EXERCISE PROMPT » Your output should be the lines of the entries below, exactly, from the first one through the line that holds "Screen dimensions: 1599x899".

DATASET ENTRIES »
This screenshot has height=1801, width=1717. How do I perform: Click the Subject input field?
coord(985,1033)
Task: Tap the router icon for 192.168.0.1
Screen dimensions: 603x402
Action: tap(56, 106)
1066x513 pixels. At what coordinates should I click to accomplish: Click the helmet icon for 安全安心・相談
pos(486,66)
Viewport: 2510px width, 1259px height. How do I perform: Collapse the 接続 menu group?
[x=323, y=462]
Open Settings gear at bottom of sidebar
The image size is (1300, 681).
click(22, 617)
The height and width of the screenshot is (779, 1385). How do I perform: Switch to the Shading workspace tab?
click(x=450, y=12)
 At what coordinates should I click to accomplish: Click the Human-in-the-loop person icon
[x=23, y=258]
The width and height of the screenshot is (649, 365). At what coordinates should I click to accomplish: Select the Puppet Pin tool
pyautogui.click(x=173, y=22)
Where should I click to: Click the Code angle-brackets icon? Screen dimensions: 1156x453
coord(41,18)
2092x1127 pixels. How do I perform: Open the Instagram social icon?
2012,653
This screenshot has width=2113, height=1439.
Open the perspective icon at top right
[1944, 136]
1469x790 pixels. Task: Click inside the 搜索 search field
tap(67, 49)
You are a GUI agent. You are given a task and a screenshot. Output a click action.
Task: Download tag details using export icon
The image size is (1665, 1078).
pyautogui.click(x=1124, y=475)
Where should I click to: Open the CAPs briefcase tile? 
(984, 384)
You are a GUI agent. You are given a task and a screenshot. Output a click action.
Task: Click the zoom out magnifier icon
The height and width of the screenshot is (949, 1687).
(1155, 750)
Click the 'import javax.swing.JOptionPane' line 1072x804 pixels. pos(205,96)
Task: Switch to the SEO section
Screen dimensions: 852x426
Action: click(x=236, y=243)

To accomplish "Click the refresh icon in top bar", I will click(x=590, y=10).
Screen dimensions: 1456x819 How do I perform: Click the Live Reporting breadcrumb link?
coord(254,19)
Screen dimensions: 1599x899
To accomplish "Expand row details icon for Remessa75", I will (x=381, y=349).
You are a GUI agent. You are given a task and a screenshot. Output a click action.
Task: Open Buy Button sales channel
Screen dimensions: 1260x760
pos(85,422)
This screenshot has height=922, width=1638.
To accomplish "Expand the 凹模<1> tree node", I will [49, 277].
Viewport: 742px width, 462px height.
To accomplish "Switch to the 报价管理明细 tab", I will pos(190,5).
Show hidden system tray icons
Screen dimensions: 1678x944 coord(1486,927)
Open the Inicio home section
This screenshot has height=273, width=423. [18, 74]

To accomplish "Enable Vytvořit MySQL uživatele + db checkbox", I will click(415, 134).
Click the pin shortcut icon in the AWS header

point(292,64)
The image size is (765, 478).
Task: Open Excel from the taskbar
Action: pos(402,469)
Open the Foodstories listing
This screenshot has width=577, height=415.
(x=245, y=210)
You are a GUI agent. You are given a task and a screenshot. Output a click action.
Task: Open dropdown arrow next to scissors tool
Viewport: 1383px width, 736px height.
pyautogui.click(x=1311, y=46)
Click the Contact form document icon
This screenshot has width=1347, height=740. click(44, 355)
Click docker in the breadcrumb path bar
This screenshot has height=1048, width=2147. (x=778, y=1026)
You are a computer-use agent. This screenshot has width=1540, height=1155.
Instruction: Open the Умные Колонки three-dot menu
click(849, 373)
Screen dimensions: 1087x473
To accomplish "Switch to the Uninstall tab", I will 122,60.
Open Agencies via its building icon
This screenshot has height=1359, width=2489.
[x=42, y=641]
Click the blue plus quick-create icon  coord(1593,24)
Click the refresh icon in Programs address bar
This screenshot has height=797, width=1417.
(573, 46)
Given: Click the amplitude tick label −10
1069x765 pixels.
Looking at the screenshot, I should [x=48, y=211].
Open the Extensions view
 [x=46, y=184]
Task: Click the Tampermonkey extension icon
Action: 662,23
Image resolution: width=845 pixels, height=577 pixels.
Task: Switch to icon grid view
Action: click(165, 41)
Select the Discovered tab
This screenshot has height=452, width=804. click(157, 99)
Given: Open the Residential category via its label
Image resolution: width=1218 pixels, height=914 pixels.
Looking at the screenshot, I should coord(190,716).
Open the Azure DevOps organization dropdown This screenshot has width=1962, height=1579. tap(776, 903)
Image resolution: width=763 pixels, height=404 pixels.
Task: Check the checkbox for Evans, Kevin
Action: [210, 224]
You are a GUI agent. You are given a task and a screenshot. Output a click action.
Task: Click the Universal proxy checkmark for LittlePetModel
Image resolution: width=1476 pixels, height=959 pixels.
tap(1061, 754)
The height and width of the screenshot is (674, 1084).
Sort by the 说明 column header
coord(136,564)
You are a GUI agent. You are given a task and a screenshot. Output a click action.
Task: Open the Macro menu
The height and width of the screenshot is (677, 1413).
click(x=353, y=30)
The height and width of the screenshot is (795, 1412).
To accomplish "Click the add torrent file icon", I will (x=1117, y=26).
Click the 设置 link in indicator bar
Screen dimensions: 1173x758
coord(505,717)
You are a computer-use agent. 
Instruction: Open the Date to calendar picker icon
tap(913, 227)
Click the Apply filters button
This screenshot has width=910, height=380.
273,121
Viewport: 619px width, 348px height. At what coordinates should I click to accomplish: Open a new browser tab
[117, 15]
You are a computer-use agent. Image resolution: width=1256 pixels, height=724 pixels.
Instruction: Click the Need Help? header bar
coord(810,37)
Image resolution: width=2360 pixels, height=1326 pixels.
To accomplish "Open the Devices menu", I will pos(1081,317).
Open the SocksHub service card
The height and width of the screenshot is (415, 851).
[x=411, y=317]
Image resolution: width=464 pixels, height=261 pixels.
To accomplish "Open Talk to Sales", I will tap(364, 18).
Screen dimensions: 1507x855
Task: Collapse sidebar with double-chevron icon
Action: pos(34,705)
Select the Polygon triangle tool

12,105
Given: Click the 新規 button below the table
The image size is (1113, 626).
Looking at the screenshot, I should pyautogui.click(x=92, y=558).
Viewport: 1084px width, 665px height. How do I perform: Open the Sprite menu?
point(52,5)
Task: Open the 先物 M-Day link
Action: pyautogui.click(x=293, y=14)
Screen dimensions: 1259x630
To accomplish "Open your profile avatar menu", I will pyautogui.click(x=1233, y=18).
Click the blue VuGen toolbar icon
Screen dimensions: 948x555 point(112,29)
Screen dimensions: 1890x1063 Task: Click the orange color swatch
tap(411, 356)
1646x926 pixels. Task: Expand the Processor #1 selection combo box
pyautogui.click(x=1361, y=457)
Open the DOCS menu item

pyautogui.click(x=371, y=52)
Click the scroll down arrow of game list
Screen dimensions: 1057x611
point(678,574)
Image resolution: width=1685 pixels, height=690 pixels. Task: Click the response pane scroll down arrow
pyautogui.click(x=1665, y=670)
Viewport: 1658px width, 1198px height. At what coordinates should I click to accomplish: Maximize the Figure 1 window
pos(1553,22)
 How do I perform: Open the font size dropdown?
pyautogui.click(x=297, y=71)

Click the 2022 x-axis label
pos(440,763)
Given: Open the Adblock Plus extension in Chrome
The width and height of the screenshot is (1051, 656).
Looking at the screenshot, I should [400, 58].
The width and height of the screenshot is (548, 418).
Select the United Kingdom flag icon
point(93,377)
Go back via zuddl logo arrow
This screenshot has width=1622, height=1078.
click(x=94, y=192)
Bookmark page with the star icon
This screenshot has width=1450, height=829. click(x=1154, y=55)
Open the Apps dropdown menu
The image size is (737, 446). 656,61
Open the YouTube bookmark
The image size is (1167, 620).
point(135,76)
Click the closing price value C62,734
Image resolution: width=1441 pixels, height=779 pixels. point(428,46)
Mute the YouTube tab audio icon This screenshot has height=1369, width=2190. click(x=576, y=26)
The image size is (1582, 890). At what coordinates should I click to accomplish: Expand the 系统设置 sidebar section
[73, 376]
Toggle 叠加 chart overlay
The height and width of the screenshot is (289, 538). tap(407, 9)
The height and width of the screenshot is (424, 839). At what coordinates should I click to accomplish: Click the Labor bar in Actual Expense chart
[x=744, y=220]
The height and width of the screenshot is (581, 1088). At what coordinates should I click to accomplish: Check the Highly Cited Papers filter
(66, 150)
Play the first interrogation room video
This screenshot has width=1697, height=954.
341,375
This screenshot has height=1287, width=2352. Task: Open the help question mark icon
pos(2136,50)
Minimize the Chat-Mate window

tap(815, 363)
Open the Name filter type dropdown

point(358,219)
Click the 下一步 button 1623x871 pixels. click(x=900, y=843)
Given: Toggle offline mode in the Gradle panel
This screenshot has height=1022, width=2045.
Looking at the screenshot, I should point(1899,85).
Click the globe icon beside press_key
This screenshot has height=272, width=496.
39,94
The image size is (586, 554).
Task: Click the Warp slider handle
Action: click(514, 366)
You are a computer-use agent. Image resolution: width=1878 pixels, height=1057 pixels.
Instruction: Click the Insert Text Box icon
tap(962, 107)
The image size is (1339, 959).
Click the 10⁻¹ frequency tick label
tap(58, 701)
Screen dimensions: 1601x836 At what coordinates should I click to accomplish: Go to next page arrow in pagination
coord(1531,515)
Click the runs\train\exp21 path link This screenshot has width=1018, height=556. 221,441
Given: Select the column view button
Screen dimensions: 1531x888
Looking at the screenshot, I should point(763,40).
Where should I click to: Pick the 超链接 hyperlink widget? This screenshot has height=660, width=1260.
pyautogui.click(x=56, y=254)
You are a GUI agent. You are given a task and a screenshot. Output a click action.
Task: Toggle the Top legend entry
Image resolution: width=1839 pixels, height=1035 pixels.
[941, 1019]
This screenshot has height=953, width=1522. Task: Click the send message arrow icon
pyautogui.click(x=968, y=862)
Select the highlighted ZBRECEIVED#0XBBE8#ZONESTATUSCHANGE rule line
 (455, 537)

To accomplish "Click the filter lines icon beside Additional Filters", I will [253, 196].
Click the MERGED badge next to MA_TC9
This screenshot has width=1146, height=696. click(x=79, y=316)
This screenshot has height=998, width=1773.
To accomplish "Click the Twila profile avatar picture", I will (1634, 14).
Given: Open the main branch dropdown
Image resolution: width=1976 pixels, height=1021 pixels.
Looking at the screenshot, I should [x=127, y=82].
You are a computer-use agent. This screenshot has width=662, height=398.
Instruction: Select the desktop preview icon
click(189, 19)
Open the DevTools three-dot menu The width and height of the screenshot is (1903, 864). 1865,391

RESPONSE »
This screenshot has height=1801, width=1717. How do I perform: Click the Subject input field?
coord(985,1033)
Task: Tap the router icon for 192.168.0.1
Screen dimensions: 603x402
Action: tap(56, 106)
1066x513 pixels. At what coordinates should I click to accomplish: Click the helmet icon for 安全安心・相談
pos(486,66)
Viewport: 2510px width, 1259px height. How do I perform: Collapse the 接続 menu group?
[x=323, y=462]
Open Settings gear at bottom of sidebar
The image size is (1300, 681).
click(22, 617)
The height and width of the screenshot is (779, 1385). How do I perform: Switch to the Shading workspace tab?
click(x=450, y=12)
 At what coordinates should I click to accomplish: Click the Human-in-the-loop person icon
[x=23, y=258]
The width and height of the screenshot is (649, 365). At what coordinates should I click to accomplish: Select the Puppet Pin tool
pyautogui.click(x=173, y=22)
Where should I click to: Click the Code angle-brackets icon? Screen dimensions: 1156x453
coord(41,18)
2092x1127 pixels. How do I perform: Open the Instagram social icon?
2012,653
This screenshot has width=2113, height=1439.
Open the perspective icon at top right
[1944, 136]
1469x790 pixels. Task: Click inside the 搜索 search field
tap(67, 49)
You are a GUI agent. You are given a task and a screenshot. Output a click action.
Task: Download tag details using export icon
The image size is (1665, 1078).
pyautogui.click(x=1124, y=475)
Where should I click to: Open the CAPs briefcase tile? 
(984, 384)
You are a GUI agent. You are given a task and a screenshot. Output a click action.
Task: Click the zoom out magnifier icon
The height and width of the screenshot is (949, 1687).
(1155, 750)
Click the 'import javax.swing.JOptionPane' line 1072x804 pixels. pos(205,96)
Task: Switch to the SEO section
Screen dimensions: 852x426
Action: click(x=236, y=243)

To accomplish "Click the refresh icon in top bar", I will click(x=590, y=10).
Screen dimensions: 1456x819 How do I perform: Click the Live Reporting breadcrumb link?
coord(254,19)
Screen dimensions: 1599x899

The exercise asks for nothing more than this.